Frequently asked questions

How do I calculate the correct acetaminophen dose for my child by weight?

The standard pediatric acetaminophen dose is 10–15 mg per kg of body weight, given every 4–6 hours as needed, with a maximum of 5 doses in 24 hours. For a 15-kg child at 15 mg/kg, the total dose is 225 mg. If the children's suspension is 160 mg per 5 mL (32 mg/mL), you would give 225 / 32 ≈ 7 mL. Never exceed the package's stated maximum dose for age and weight, and avoid using adult formulations in children.

Why is weight-based dosing important for children instead of a fixed dose?

Children are not simply small adults — their organ systems, especially the liver and kidneys responsible for drug metabolism and elimination, develop progressively. A fixed dose sized for an average child could be toxic for a small infant or completely ineffective for a large adolescent.

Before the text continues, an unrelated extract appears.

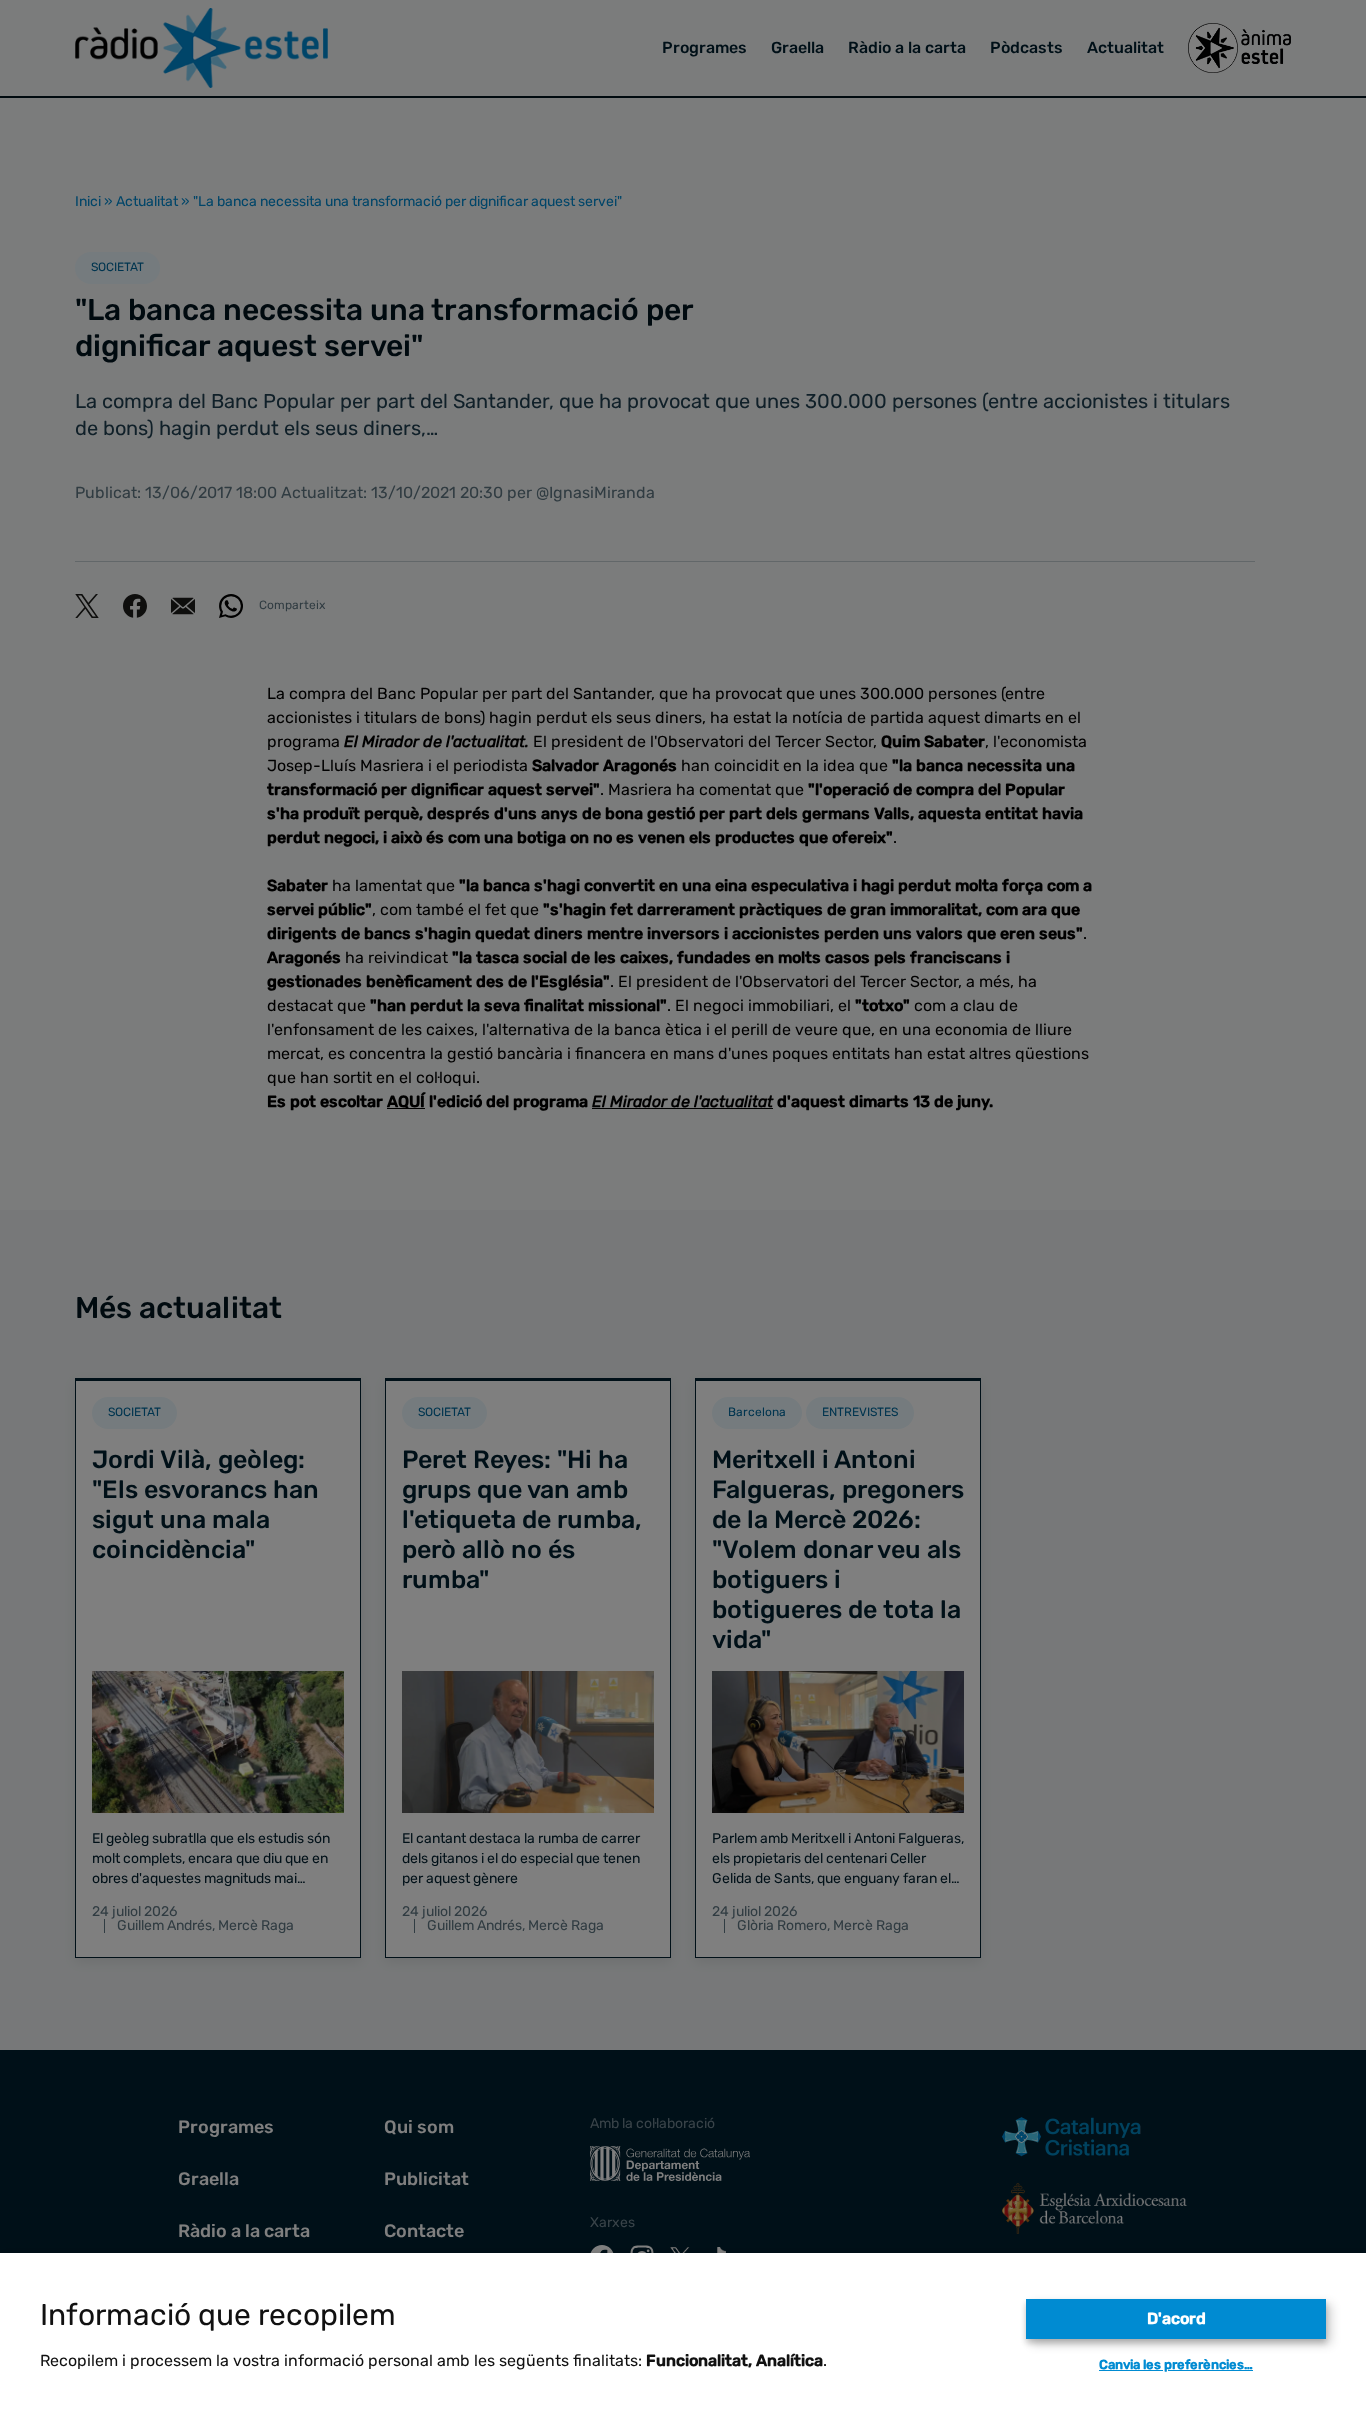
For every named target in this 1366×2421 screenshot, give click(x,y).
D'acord (1176, 2318)
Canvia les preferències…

Weight-based dosing anchors the prescription to the individual child's physiology, producing a therapeutic drug concentration with an acceptable safety margin. This is why pediatric drug labels always include a mg/kg guideline alongside the absolute maximum dose.

What does medication concentration in mg per 5 mL mean and why does it matter?

The concentration label tells you how many milligrams of active drug are dissolved in every 5 mL of liquid. This matters enormously because the same drug can come in multiple strengths — for example, amoxicillin suspension is available as 125 mg/5 mL, 200 mg/5 mL, and 400 mg/5 mL. Giving a dose calculated for one concentration using a bottle of a different concentration could mean delivering half or double the intended amount. Always read the concentration on the specific bottle you have in hand before measuring.

Should I enter the per-dose or the per-day dosage?

Enter the dose per single administration (mg/kg per dose) — this calculator returns the volume for one dose, not a daily total. Drug labels are not consistent about which they quote: ibuprofen (typically 10 mg/kg per dose) and acetaminophen (10–15 mg/kg per dose) are written per dose, whereas many antibiotics such as amoxicillin are written as a total per day (e.g. 25–45 mg/kg/day) that must be split across 2–3 doses. If your label gives a per-day figure, divide it by the number of doses per day first and enter that per-dose result. Entering a full daily mg/kg figure here would calculate a single dose that is two to three times too large. When in doubt, confirm the intended per-dose amount with your pharmacist or prescriber before giving the medication.